Under the New Design Protection Act, a Design applicant may claim 12-months Grace Period in Korean instead of the former 6 months from September 22, 2017.


l  Grace Period for Design Applications Will Be Extended to One Year
 

Under the current Design Protection Act (DPA), a design shall not be deemed to lose novelty over an identical or similar design as long as the application for the design is filed within six (6) months from the date when the identical or similar design was first published. From September 22, 2017, under the new DPA, the current six months grace period extends to one year.
 

Based on 12 months grace period under the new law, an inventor, a designer or his assignee may obtain a design protection certificate like patent through filing an application for any already disclosed design within 12 months from the date of novelty destroying event. The disclosure as novelty destroying event might be done by a designer, his assignee or a 3rd party.
 

In order obtain such benefit of grace period under the Korean law, a foreign applicant must meet substantive and procedural requirements as follows:
 

The applicant must claim the novelty grace period (i) at the time of filing the application (documentation of the previous disclosure can be submitted within 30 days from the application date), (ii) "up until KIPO issues a final decision whether to grant a design registration" (so an applicant can now claim the grace period at any time while the application is still pending), (iii) when filing a response to an opposition filed by a third party, or (iv) when filing a response to an invalidation action filed by a third party.
 

l  Evidence of Priority
 

Under the old DPA, in order to claim priority, an application must include drawings substantially identical to the drawings in the foreign priority application, and a copy of the priority application certified by the foreign government must also be submitted.
 

Under the new law, KIPO furthermore will accept other documents to confirm the details of the foreign priority application. The applicant may use the WIPO Digital Access Service to submit priority documents (the Service allows priority documents to be securely exchanged between IP offices directly).

l  Procedural Points
 

1.      Priority claim under the Paris Convention or PCT may not apply beyond 12 months from the first disclosure.
 

A foreign applicant must file a Korean patent application at KIPO with 12 months from the first disclosure event regardless of claiming priority under the Paris Convention or PCT. Otherwise, a foreign applicant will lose a chance to obtain a design or patent in Korea under 12 months grace period.

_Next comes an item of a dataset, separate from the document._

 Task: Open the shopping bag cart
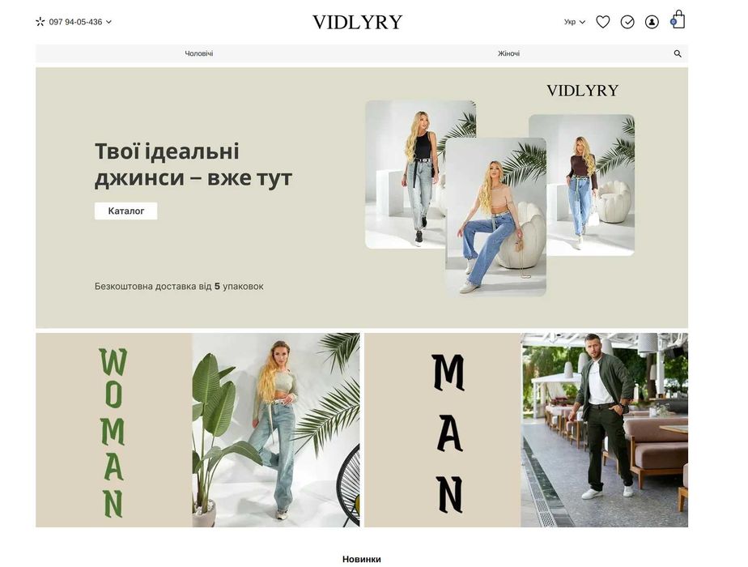(x=678, y=19)
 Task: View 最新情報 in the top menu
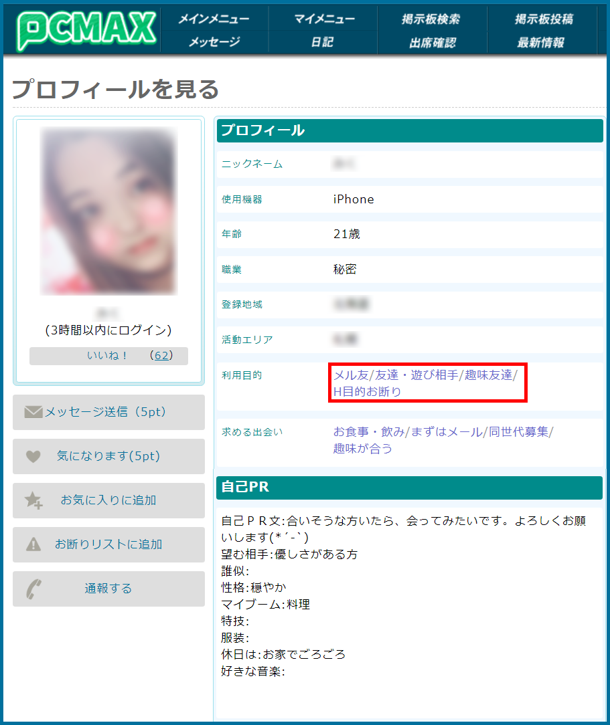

2.     An applicant must disclose all and each event of invention disclosures when files an application at KIPO

 
When a designer or an inventor had disclosed his design or invention several times before he has filed a patent application before KIPO, the applicant must disclose all of them and request benefits of 12 months grace period for all and each events of disclosures. Otherwise, the unreported event may be a basis to deny the novelty of the filed design or invention.

 
For example, (1) an inventor disclosed an abstract about his invention in a brochure of a conference on October 1, 2013 and (2) gave a detailed presentation about his invention before audience in the conference on October 10, 2013 and then (3) published his article about the invention on November 1, 2013 and further (4) the organizer of the conference uploaded the inventor's presentation at an official website of the conference on November 10, 2013.

 
In order to be safe based on benefits of grace period under the Korean law, a designer or an inventor must disclose all of the above 4 events and claims benefits of 12 months grace period for all of them when he files an application at KIPO within October 1, 2014. For example, if an applicant did not report No. 4 event of posting his presentation at the conference website, it may be a basis for denying novelty of the invention.


However, it may be possible to argue that the designer or the inventor could not know the event and did not have any intent to deceive KIPO. Accordingly an applicant may probably overcome such a hurdle but it is better to check all possible events of disclosures and report all and each of them to KIPO. On the other hand, in case an applicant did not disclose No. 2 event or No. 3 event, he cannot save his application from loss of novelty by his disclosures before the filing date.